Perhaps another critique is more telling, that under Labour Britain missed the European boat. I have written elsewhere on this matter, in the series on Britain and Europe (see here), but for now it is worth noting that the notion that Bevin was wholly antagonistic to cooperation in Western Europe is somewhat misleading: think, after all, of the Marshall Plan and NATO. He was suspicious of other measures. He distrusted the Pleven Plan, to create a European Army, but on the grounds that it would undermine NATO. It was thanks to Britain that the Council of Europe was primarily a talking shop. It was Bevin’s unease that led to the Schumann Plan being promulgated without British involvement. Bevin’s refusal to join it was a much a consequence of his tribal patriotic Labourism as it was rational assessment of the national interest. It is probably true that his distrust of grand European initiatives came from the same root.

Bevin_Attlee_H_42138

Nor was Bevin’s role confined to foreign policy. He remained the rock upon which Attlee’s premiership stood. His loyalty to Attlee was absolute. When Dalton, Morrison and Cripps plotted, it was Bevin as much as Attlee who saw them off: ‘Who do you think I am, Lloyd George?’ His standing in the wider party was immense. In part, that was because the union block vote gave him immense power, but it was also because he held such a sway over his party: again and again, his colleagues marvelled at his hold over Labour’s membership. In essence, that was because he was one of ‘our people’, with an almost instinctive understanding of how they felt, and what was in their interests. That instinct, when combined with his great intellect and contribution to the Labour movement’s history rendered his position unassailable, until his health gave way. In the end, years of hard drinking, heavy smoking and incessant work did their worst.

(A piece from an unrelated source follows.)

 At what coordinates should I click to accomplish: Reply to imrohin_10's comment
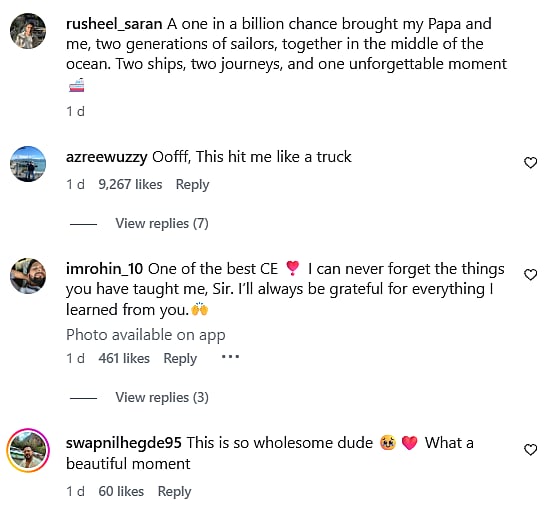tap(180, 359)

bevin netcBevin stands as one of the great foreign secretaries. At the root of that stature remains the fact that he and Attlee set the course of post-war foreign policy, arguably up until this day, and got the big decisions right (and they were very big decisions). He recognised the centrality of Western Europe and the United States to Britain’s interests, and the need to take sides in the Cold War. Perhaps above all others, he succeeded in tying the United States to Western Europe, and laid the foundations of post-war security, peace, prosperity and stability. If he did not fully recognise the underlying reality of Britain’s diminished status, when confronted by the reality of it he made pragmatic adjustments to the facts. He may have failed in Palestine, but in that, he is hardly unique. His ambivalence over Europe may have weakened Britain’s position, but it was an ambivalence universally shared (for all Churchill’s rhetoric). Entering the Korean War may have hurt both the economy, skewed defence policy and helped lose an election, but given the primacy of the newly minted Atlantic relationship, it was necessary. Beyond all of that, Bevin was also one of the architects of Britain’s victory in 1945, of the modern Labour Party and its greatest government. As such, he was one of the great men of the age.